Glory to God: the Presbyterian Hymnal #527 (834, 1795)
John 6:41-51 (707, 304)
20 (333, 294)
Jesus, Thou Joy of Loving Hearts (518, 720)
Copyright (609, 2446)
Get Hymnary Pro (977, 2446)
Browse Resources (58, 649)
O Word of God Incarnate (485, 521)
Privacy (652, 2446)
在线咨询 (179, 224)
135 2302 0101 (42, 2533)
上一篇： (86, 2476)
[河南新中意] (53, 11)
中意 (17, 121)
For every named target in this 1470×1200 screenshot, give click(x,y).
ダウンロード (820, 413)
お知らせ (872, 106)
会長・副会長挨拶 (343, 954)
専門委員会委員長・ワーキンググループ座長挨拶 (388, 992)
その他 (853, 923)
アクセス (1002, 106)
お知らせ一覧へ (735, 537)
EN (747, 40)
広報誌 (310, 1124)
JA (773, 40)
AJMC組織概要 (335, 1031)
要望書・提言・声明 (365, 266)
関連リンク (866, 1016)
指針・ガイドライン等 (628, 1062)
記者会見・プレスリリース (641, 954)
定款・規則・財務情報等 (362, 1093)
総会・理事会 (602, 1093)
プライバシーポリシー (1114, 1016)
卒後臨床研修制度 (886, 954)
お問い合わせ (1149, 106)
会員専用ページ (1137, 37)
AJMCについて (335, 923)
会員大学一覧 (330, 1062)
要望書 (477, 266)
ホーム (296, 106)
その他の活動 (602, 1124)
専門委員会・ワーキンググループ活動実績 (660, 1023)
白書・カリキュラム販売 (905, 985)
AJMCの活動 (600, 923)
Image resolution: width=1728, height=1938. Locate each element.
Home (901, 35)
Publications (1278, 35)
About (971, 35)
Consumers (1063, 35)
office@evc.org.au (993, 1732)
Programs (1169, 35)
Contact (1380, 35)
# # # #
* What you are asked to do: Reproduce nothing but the lines from the line containing "総会・理事会 (602, 1093)" to the last line of the data, each exactly as written.

* Answer to the problem:
総会・理事会 (602, 1093)
プライバシーポリシー (1114, 1016)
卒後臨床研修制度 (886, 954)
お問い合わせ (1149, 106)
会員専用ページ (1137, 37)
AJMCについて (335, 923)
会員大学一覧 (330, 1062)
要望書 (477, 266)
ホーム (296, 106)
その他の活動 (602, 1124)
専門委員会・ワーキンググループ活動実績 (660, 1023)
白書・カリキュラム販売 (905, 985)
AJMCの活動 (600, 923)
Image resolution: width=1728, height=1938. Locate each element.
Home (901, 35)
Publications (1278, 35)
About (971, 35)
Consumers (1063, 35)
office@evc.org.au (993, 1732)
Programs (1169, 35)
Contact (1380, 35)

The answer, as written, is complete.